Размер шрифта
-
+

Гоголь. Главный чернокнижник империи - стр. 40

– Но как я помогу? Ее ведь все равно уже не вернешь.

– Не вернешь, это верно. А только ты сможешь предотвратить новые смерти в Сорочинцах, которым непременно быть, если не прервать кровавую цепочку. Обязательно продолжится то, что уже началось, ибо понятно – была она ведьмой или нет, на шабаше или нет, но по какой-то причине твоя сестра пробудила к жизни то, что много лет таилось на дне Днепра, в самой глуши тамошних лесов и в закромах человеческого сознания живущих там людей. И это что-то – явно недоброе, коварное, опасное для человека. Не знаю, как ты, а я для себя решил, что преступлением по отношению к людям будет с моей стороны пройти мимо. Не желаешь мне помочь – дело твое, а только я буду сражаться со злом до конца, чего бы мне это не стоило. Хотя бы во имя родины нашей и тех светлых лет, что провели мы когда-то вместе в Нежинской гимназии…

Разве могут такие слова оставить равнодушным, а, тем более, писателя? И он бы уже согласился, если бы не одно обстоятельство, мешавшее его немедленному возвращению на малую родину…

Глава восьмая. Копье

После посещения Данилевского доселе больной писатель буквально влетел в свою квартиру, чем немало удивил и привел в смущение Семена. Он приказал слуге собираться, а на его вопрос об очередном месте дислокации ответил коротко:

– Домой.

– К Марии Яновне?

– И к Ивану Афанасьевичу.

– Это-то все неплохо, – с рассудительностью, свойственной слугам, отвечал Семен. – А вот только на что ехать-то?

– Что ты имеешь в виду?

– Не совестно опять у Марии Яновны просить? Все ведь деньги в Риме да в Иерусалиме прокутили, а за квартиру в этот месяц еще не плачено.

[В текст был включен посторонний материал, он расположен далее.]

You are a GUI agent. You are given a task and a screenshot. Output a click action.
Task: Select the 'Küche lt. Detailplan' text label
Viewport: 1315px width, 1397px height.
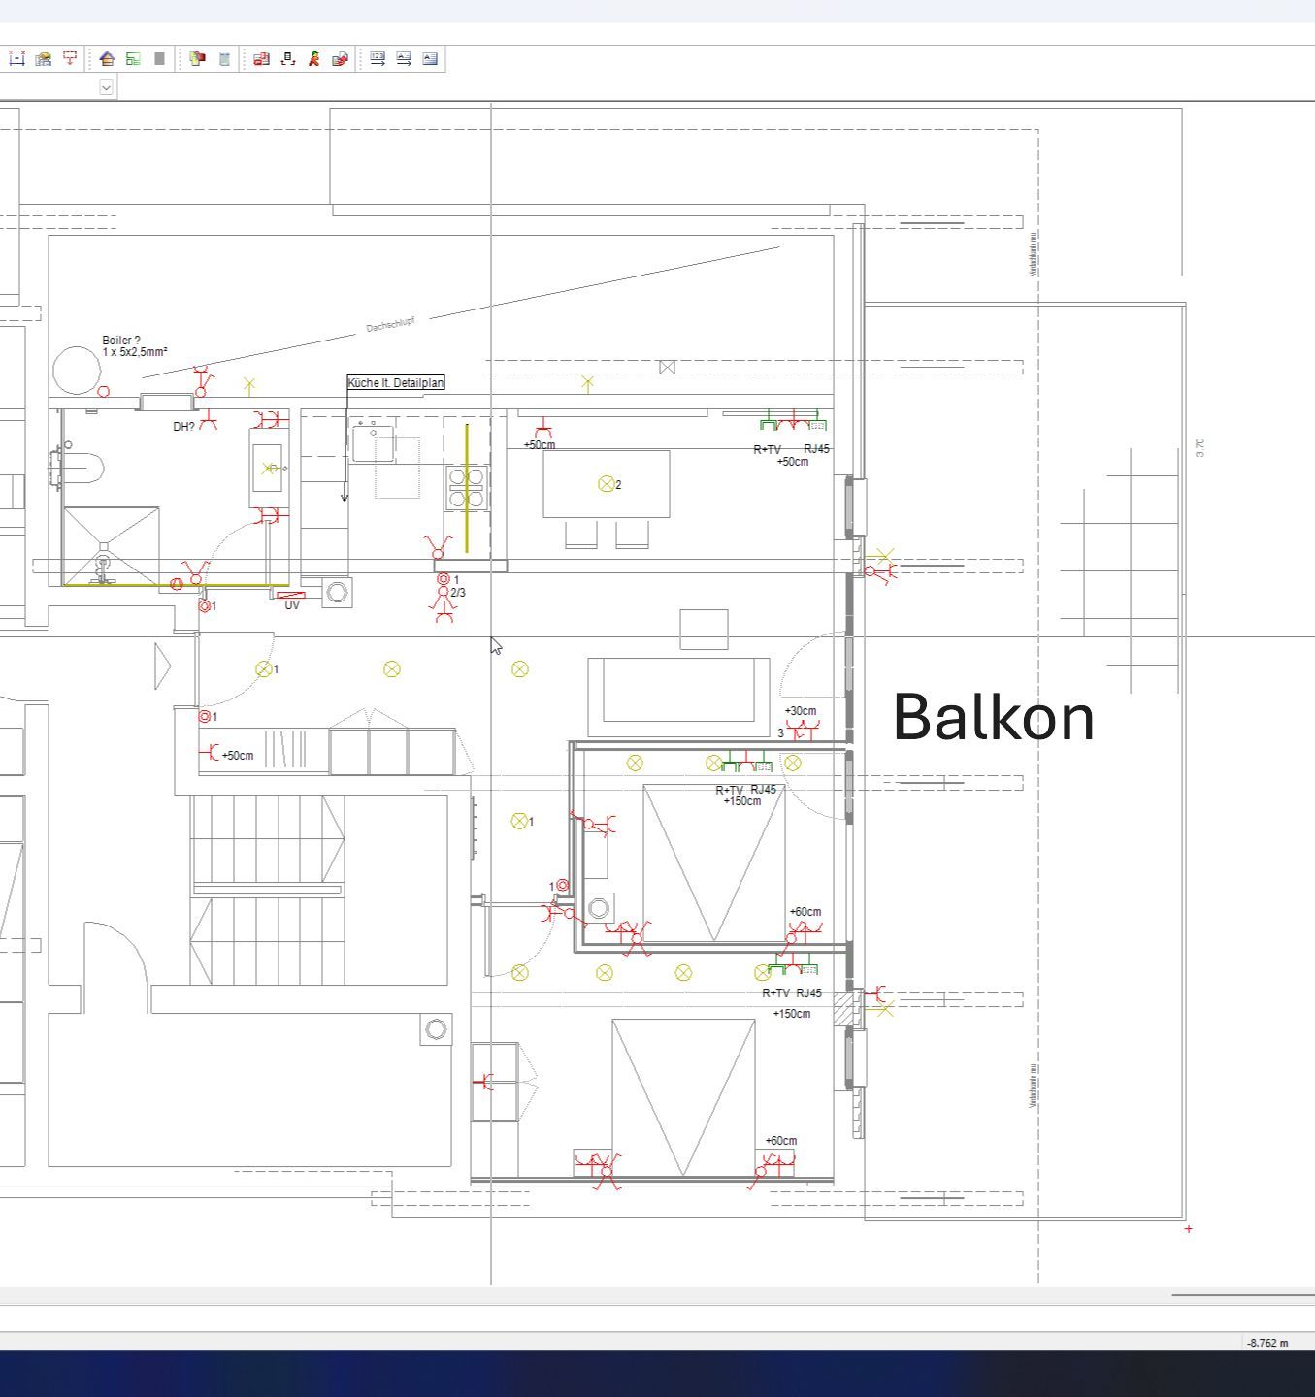(396, 383)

Гоголь остановился и присел на тахту в прихожей. Семен был прав, денег и впрямь практически не оставалось, что сильно озадачило Николая Васильевича – и дело было даже не в совести, которая мешала попросить средств у матери, а в том, какой вид он будет иметь, озвучивая свою просьбу. Соглашаясь на предложение Данилевского, писатель четко понимал, что войдет в состояние вражды со своей семьей, которая категорически не приемлет эксгумации тела сестры, и переубедить мать, женщину старых правил и закоснелых взглядов, у него вряд ли получится. В такой обстановке просить об одолжениях было бы верхом безнравственности с его стороны. Но и обещание другу детства и юности он уже дал. Писатель оказался между двух огней, и времени на принятие решения практически не оставалось. Его несчастью, как обычно бывает в таких ситуациях, помог случай – все-таки дело было богоугодное, и обойтись без помощи Всевышнего в таком вопросе он не мог.

«Не было бы счастья, да несчастье помогло». В неурочный час сборов, от которых упрямый Яновский не желал отказаться даже по причине недостаточности средств на пороге его квартиры показался впавший волею случая и своей недальновидности в опалу Языков.

– Здравствуй, – робко произнес он, на полусогнутых входя в комнату писателя.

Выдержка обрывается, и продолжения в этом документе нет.